Extracted data listing
____________________
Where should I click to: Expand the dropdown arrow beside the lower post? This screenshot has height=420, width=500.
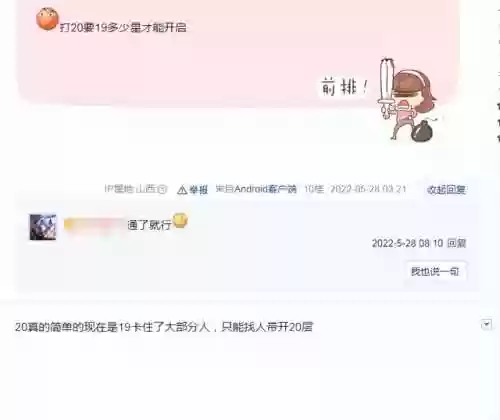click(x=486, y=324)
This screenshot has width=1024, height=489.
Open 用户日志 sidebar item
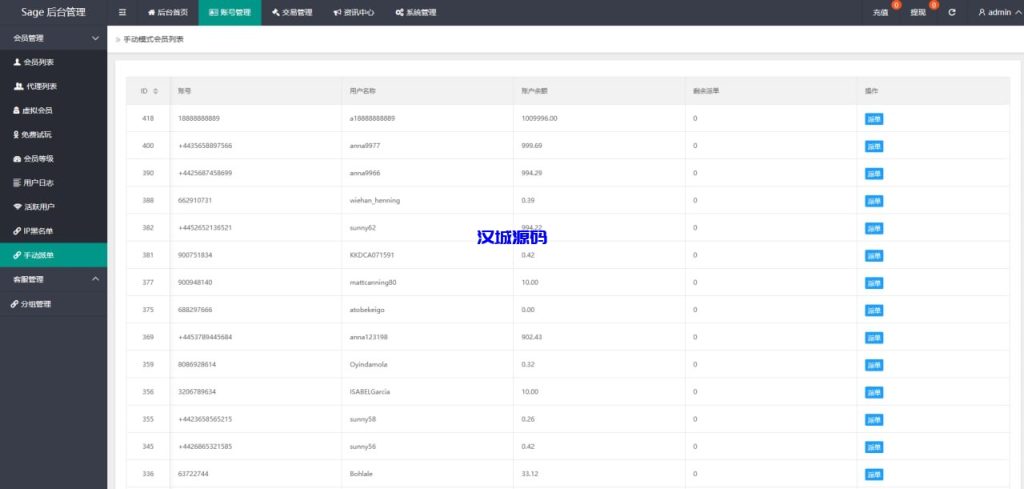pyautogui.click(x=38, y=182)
____________________
Rewrite the listing above, replacing each "screenshot" with "image" and keeping everything else as it is. Omit the pictures from your answer.

## Solution to the problem
Where should I click to: Expand the dropdown arrow beside the lower post? This image has height=420, width=500.
click(x=486, y=324)
This image has width=1024, height=489.
Open 用户日志 sidebar item
pyautogui.click(x=38, y=182)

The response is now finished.